### Record excerpts
^^^^^^^^

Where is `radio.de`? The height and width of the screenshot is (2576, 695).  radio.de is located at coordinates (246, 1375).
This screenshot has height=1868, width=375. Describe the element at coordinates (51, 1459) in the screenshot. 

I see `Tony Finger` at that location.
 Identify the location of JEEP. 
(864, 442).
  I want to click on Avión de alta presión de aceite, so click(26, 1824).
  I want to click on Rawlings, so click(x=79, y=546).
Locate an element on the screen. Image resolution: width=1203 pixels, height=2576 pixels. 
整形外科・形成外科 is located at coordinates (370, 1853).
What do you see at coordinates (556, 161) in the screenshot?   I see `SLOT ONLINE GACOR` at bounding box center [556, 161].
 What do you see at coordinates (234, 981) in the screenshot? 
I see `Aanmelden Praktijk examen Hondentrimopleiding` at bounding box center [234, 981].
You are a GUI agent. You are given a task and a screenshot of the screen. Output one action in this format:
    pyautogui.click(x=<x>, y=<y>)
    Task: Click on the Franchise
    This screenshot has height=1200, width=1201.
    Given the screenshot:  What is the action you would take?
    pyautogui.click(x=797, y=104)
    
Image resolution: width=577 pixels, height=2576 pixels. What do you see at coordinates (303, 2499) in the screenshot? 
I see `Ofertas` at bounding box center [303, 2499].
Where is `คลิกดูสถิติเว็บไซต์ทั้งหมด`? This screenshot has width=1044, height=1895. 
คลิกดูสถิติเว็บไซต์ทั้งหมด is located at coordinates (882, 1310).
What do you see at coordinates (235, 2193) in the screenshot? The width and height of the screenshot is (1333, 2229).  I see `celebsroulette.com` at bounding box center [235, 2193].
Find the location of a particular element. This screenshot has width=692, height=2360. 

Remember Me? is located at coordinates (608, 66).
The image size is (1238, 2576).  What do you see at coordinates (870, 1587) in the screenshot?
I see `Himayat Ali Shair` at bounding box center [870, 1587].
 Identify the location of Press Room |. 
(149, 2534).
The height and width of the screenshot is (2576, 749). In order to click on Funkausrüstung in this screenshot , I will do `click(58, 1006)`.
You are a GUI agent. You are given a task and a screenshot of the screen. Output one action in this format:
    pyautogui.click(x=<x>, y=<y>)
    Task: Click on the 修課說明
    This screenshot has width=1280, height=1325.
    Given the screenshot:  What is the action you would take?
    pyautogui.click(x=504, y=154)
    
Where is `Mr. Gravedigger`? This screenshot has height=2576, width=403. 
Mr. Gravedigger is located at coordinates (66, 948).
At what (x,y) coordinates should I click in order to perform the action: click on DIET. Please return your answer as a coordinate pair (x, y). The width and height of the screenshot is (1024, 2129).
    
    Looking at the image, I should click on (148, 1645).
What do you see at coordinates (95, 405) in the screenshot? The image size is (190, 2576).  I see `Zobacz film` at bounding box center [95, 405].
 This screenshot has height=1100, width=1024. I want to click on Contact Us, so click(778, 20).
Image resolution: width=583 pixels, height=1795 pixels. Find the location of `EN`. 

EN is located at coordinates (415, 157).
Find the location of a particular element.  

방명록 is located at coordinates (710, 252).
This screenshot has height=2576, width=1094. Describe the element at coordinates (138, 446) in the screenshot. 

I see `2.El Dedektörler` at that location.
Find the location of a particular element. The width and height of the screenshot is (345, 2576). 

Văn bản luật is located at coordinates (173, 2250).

^^^^^^^^

### Work to complete
Reproduce the entries above exactly, starting at the line that contains "What do you see at coordinates (95, 405)" and ending at the line that contains "방명록 is located at coordinates (710, 252).", both lines included.

### Result of the exercise
What do you see at coordinates (95, 405) in the screenshot? The image size is (190, 2576).  I see `Zobacz film` at bounding box center [95, 405].
 This screenshot has height=1100, width=1024. I want to click on Contact Us, so click(778, 20).
Image resolution: width=583 pixels, height=1795 pixels. Find the location of `EN`. 

EN is located at coordinates (415, 157).
Find the location of a particular element.  

방명록 is located at coordinates (710, 252).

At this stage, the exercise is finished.